Microcorruption CTF is a capture the flag (CTF) competition designed to teach low-level reverse engineering by pitting the user against a lock mechanism running on a simulated MSP430 controller. The user exploits MSP430 assembly to gain access to the device and unlock the door.

Microcorruption (Cusco)

  • This is Software Revision 02. We have improved the security of the lock by removing a conditional flag that could accidentally get set by passwords that were too long.

<main>

assembly
call  #0x4500 <login>

<login>

assembly
...                                ; Store the 8-16 char password
mov  #0x30, r14                    ; Store a value (length?)
...
call #0x4452 <test_password_valid>
tst  r15                           ; Check R15 value
jz   $+0xc <login+0x32>            ; If it's zero, jump to fail condition
call #0x4446 <unlock_door>

We're told only 8-16 character passwords are allowed, but the password is stored starting at 0x43F0, and stores up to 0x4420.
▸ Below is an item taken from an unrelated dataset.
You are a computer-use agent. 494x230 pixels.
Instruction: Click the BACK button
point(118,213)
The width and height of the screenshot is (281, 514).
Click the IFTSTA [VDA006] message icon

We can overflow up to 0x4420, so we will look for anything referencing addresses in the range of 0x43EE-0x4420.

When <login> is called, it stores its position 0x43FE in sp, and returns to it at the end of the function. Knowing <unlock_door> is at 0x4446, we can overflow the input buffer until 0x43FE contains the address we want to jump to.

Solution

Any 16 bytes followed by the <unlock_door> address in little-endian: 0x000102030405060708090A0B0C0D0E0F4644.